Look at the list of ships that have slid down her cramped slipway in the
past ten years. Each of these means work to hundreds of men and women
and the suppliers who provide equipment and services to the yard. I have
been at a few of these launches and the pride that each worker there feels
manifests itself to such a degree, you really do feel a lump in your throat
and tears spring to your eye as the crowds cheer, the bagpipes play and
you watch the thread of history continuing.
Shipbuilding is unlike
any other industry. It is an emotional industry, producing machines that
will sail for twenty, thirty, maybe more years. And these machines mean
something to all the people they affect. The pride of the shipbuilder
is to know that - they are not making something you can throw away, it's
built to last and you are part of it's history.
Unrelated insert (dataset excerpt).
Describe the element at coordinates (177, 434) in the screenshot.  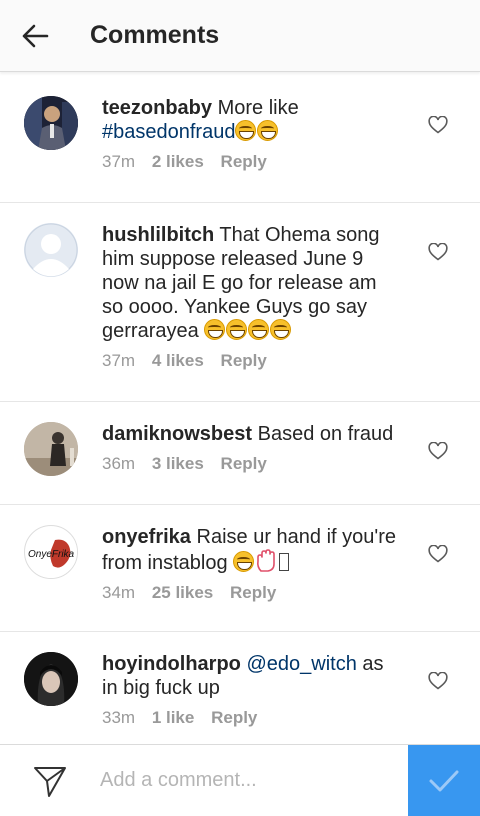
I see `comment-username: damiknowsbest` at that location.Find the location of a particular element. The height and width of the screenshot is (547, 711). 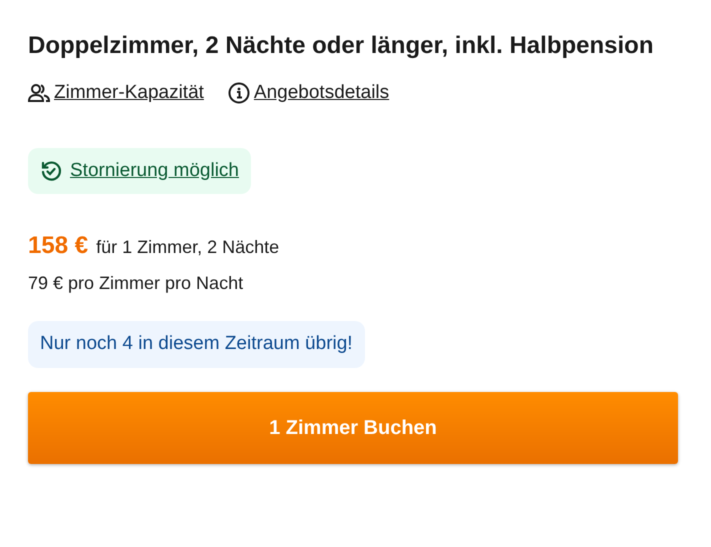

per-night-price: 79 € pro Zimmer pro Nacht is located at coordinates (136, 284).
On one of my visits to the yard, I was shown round by Mr Dave McCullagh,
a quiet man, and as he explained the intricacies of a launch you felt
that for him this was not just a job. Up in the offices was the manager,
a bluff no nonsense man. All around were workers, quietly going on with
their work - steel cutters, plate rollers, welders and all manner of tradesmen.
The quiet pride was tangible, real - understated but profoundly there.
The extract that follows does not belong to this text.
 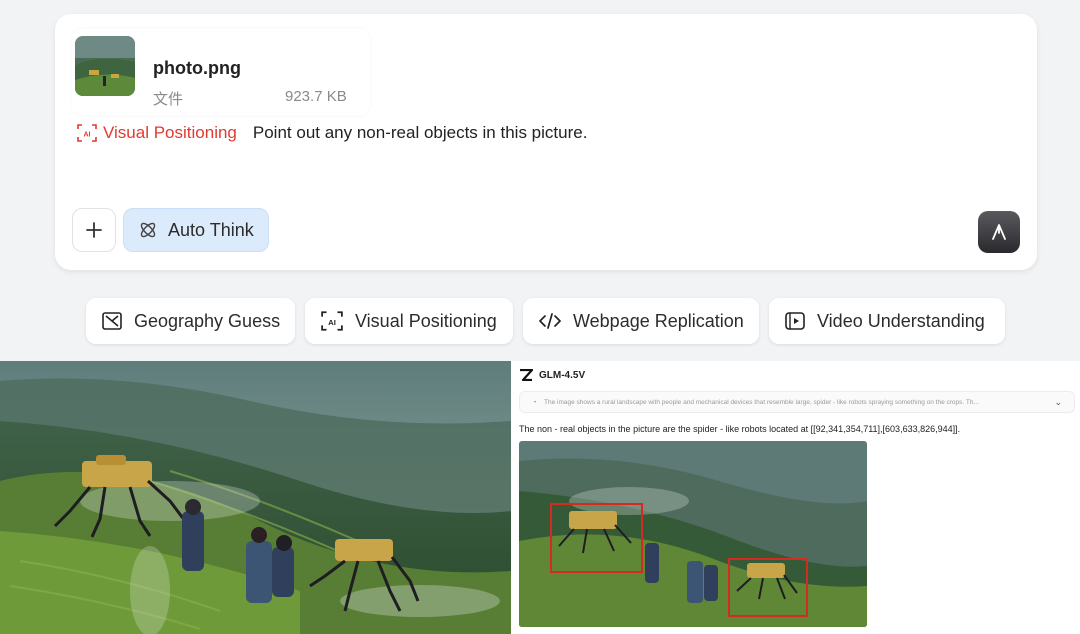 I want to click on image-landscape-icon, so click(x=112, y=321).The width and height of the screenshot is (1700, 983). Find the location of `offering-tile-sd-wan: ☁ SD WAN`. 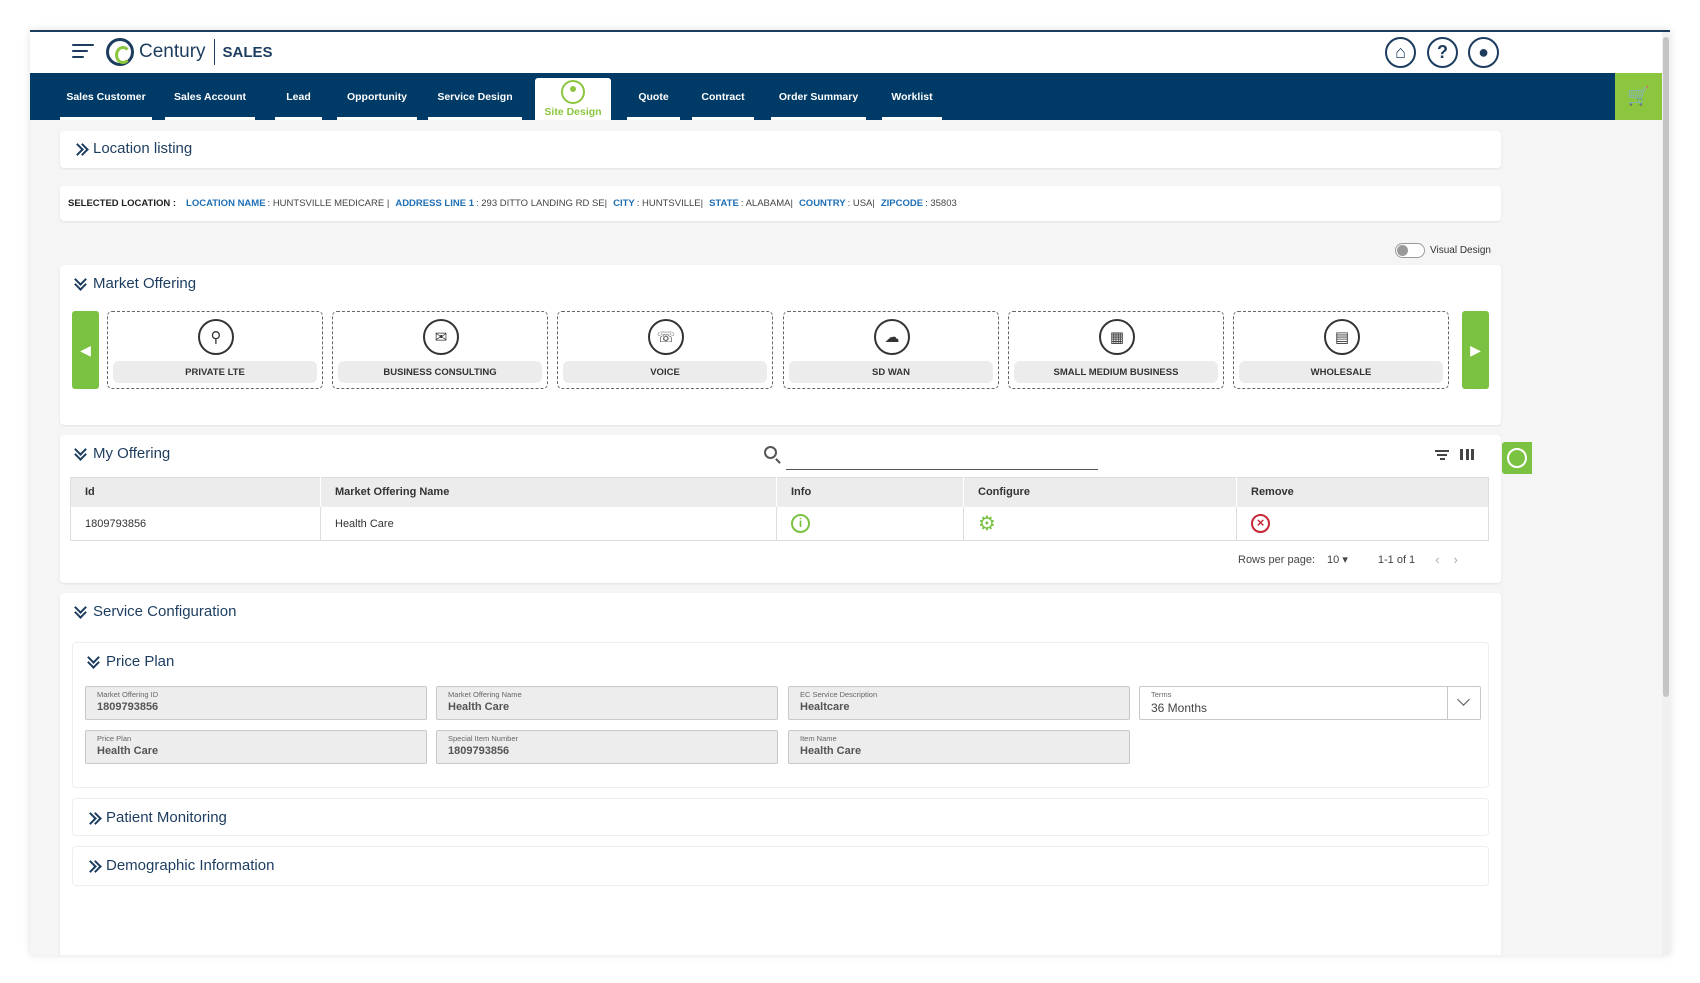

offering-tile-sd-wan: ☁ SD WAN is located at coordinates (891, 350).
day, it's a time to celebrate. But briefly. The work has only just begun
as a different set of workers do the fitting out, the painting and later,
the trials. Meanwhile the steel cutters are beginning the next vessel.
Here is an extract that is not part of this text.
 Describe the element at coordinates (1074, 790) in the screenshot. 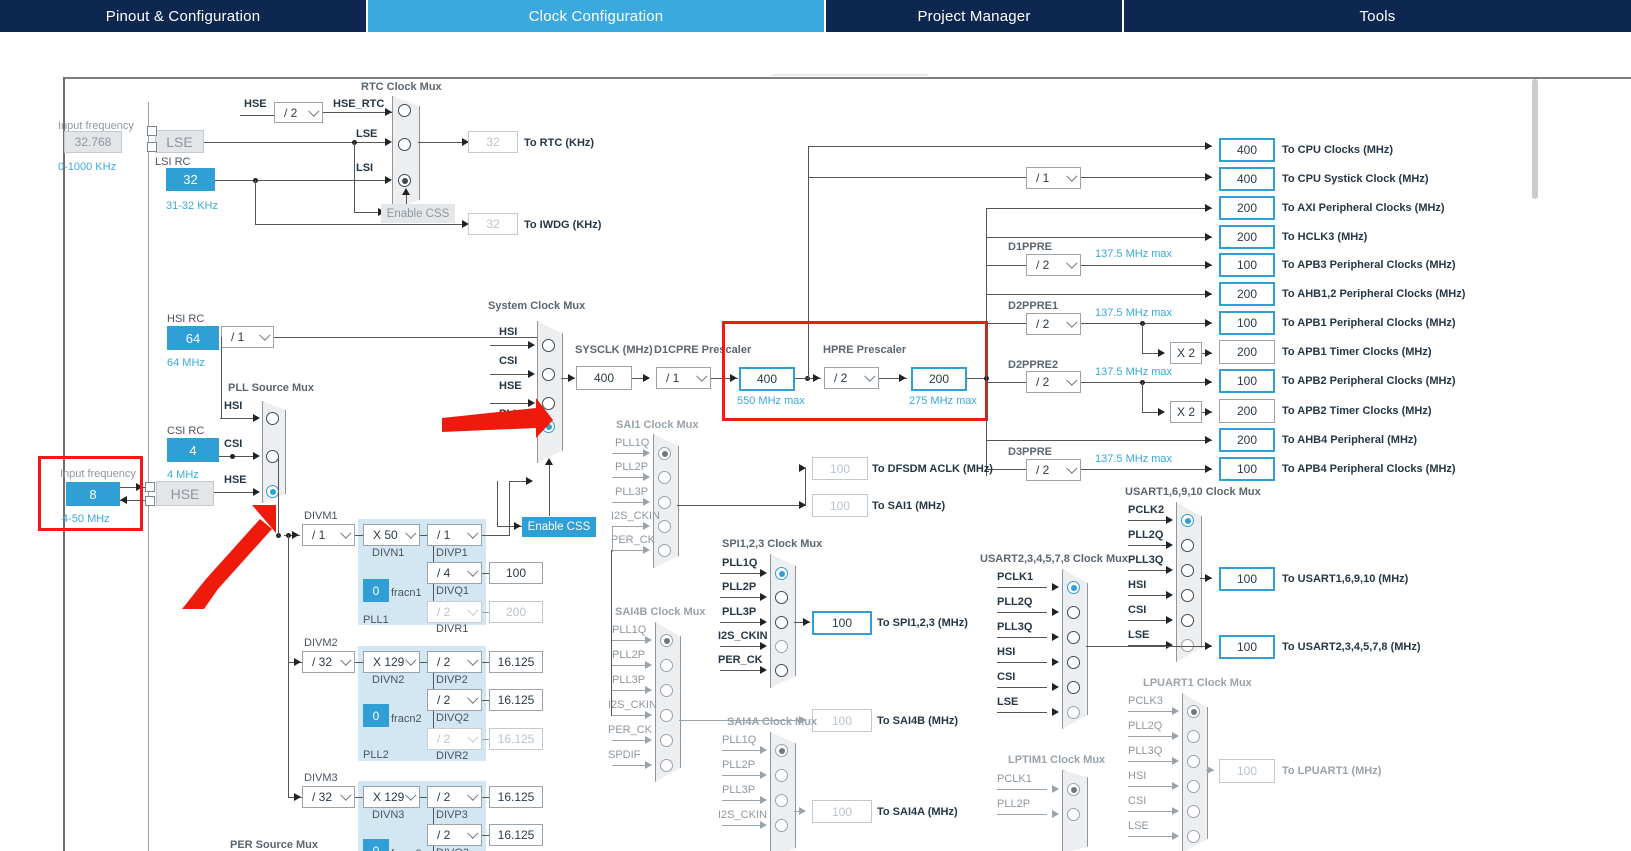

I see `lptim1-mux-radio-pclk1` at that location.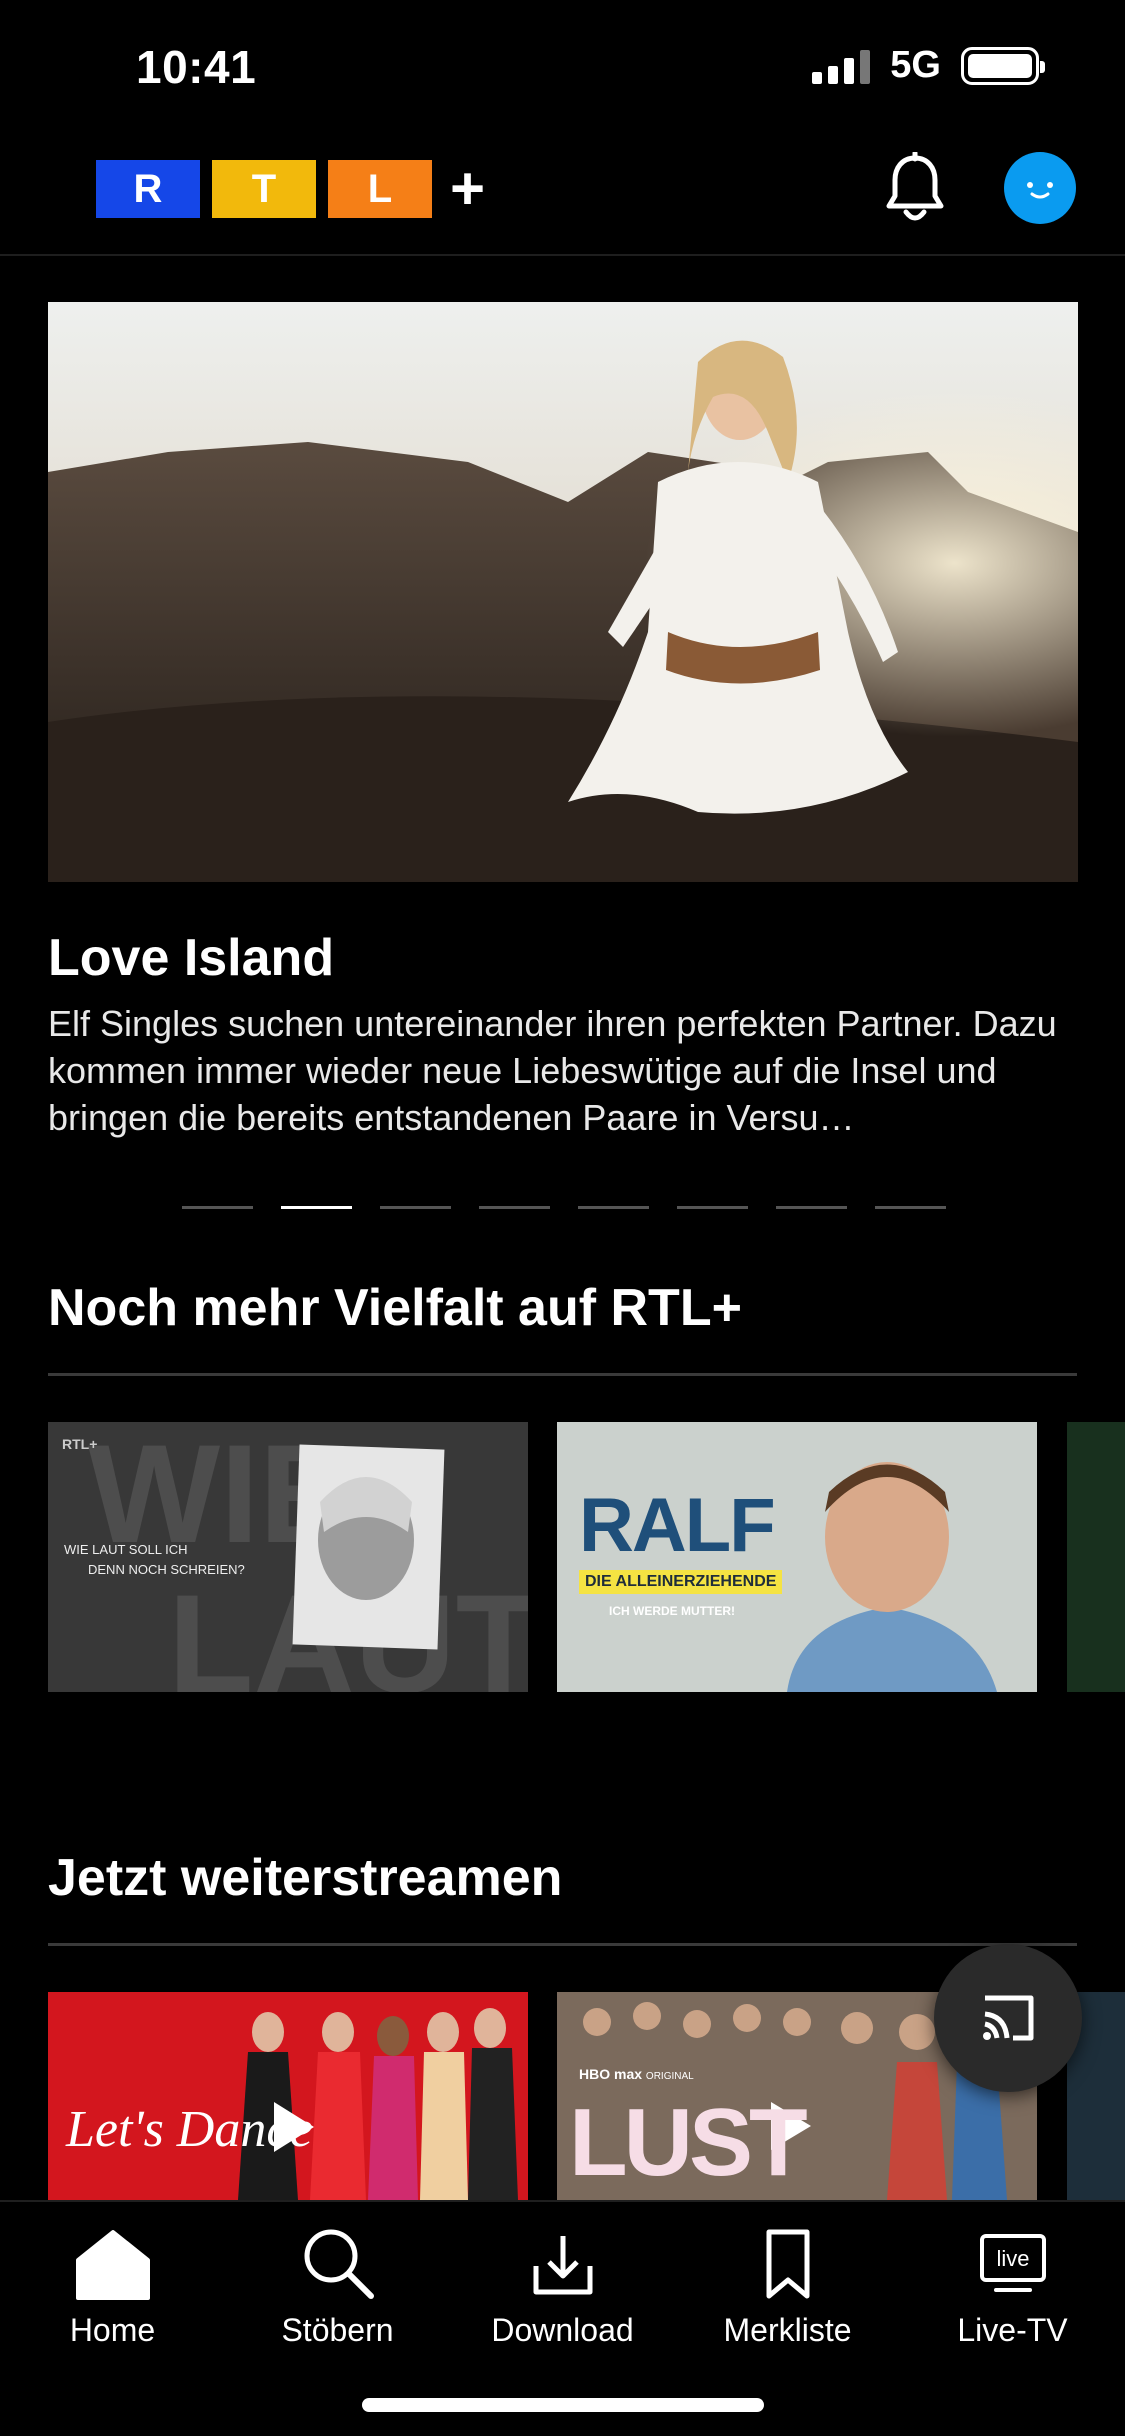 This screenshot has height=2436, width=1125. What do you see at coordinates (166, 1570) in the screenshot?
I see `card-line2: DENN NOCH SCHREIEN?` at bounding box center [166, 1570].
Hopefully too the designers are working away at the vessel to come after
that. Whilst the people charged with the nerve-racking task of submitting
tenders work as best they can to hammer out winning proposals. It has
to be that way - you can't be idle in a shipyard, especially in these
days of fierce, low-cost competition.
The first launch I attended was the STIRLING IONA on the 28th September
1999. It was a glorious day indeed, the sun shone, all the right dignitaries
were there, the school band, and the launch platform tarted up for the
occasion. From my vantage point above the entrance gate I could sense
the excitement in young and old and when she slid into the water I felt
my heart thump with pride. And I had nothing to do with the building of
it - I was there to take photies!
Friends with me, who prior to this day had no interests in ships whatsover,
felt it too and said it was the most emotional event they had been to
in years. They now understood my own passion for ships and shipbuilding
on the Clyde.
Since then I have seen two further launches, and the feeling is always
the same. Sheer pride.
This affects the communities around the shipyard, knowing that the name
of their town, in this case Port Glasgow, is proudly displayed on the
ships builders plate as the vessel runs the course of its life around
the UK, maybe even around the globe.
But the yard now is nearing yet another crisis point. Difficulties procuring
new contracts from their mainstay customers such as The Northern Lighthouse
Board and Caledonian MacBrayne, with their recent orders going to Polish
shipyards, means that after this launch, there is only one to go, the
last of the Torpoint ferries. Little work will remain for the steelcutters
and welders, and none for the designers.
Recently we should have heard about another fisheries vessel and a second
vessel to accompany the recently launched mv BUTE from Poland, but as
yet nothing has been heard.
34 temporary workers have already been sent their redundancy notices and
there are very real fears this could only be the start of lay offs as
work dries up.
Usually at a launch the opportunity is taken to announce new orders.
Let us hope this happens today, to give the yard some hope for the future.